AIM OF THE TASK: For each line in the data below that has the word "agent", copy that line.

EXERCISE INPUT:
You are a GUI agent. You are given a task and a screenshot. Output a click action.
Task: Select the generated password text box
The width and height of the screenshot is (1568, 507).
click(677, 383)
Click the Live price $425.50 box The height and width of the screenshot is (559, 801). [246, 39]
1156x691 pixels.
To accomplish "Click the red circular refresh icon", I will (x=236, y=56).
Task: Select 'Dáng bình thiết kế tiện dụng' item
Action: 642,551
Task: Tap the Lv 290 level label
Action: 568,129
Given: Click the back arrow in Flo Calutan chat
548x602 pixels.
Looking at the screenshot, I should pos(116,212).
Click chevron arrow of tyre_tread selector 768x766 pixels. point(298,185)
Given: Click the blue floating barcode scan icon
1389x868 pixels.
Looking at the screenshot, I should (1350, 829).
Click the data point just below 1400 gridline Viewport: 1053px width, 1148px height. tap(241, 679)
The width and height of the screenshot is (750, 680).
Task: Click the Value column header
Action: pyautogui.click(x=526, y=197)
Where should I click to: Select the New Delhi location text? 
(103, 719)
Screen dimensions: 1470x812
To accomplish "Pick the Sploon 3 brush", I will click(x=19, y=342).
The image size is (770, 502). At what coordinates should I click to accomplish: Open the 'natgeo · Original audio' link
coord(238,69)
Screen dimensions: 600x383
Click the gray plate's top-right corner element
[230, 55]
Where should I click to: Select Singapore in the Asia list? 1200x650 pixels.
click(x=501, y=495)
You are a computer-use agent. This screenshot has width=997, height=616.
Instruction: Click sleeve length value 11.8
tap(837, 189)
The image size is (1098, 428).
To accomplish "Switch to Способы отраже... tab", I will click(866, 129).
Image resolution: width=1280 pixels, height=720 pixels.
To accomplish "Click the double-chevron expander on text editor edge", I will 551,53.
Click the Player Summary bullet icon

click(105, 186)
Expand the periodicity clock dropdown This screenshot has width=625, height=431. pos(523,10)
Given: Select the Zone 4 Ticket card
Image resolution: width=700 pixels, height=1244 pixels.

EXERCISE OUTPUT:
You are a GUI agent. You are given a task and a screenshot. Output a click action.
You are a computer-use agent. This screenshot has width=997, height=616.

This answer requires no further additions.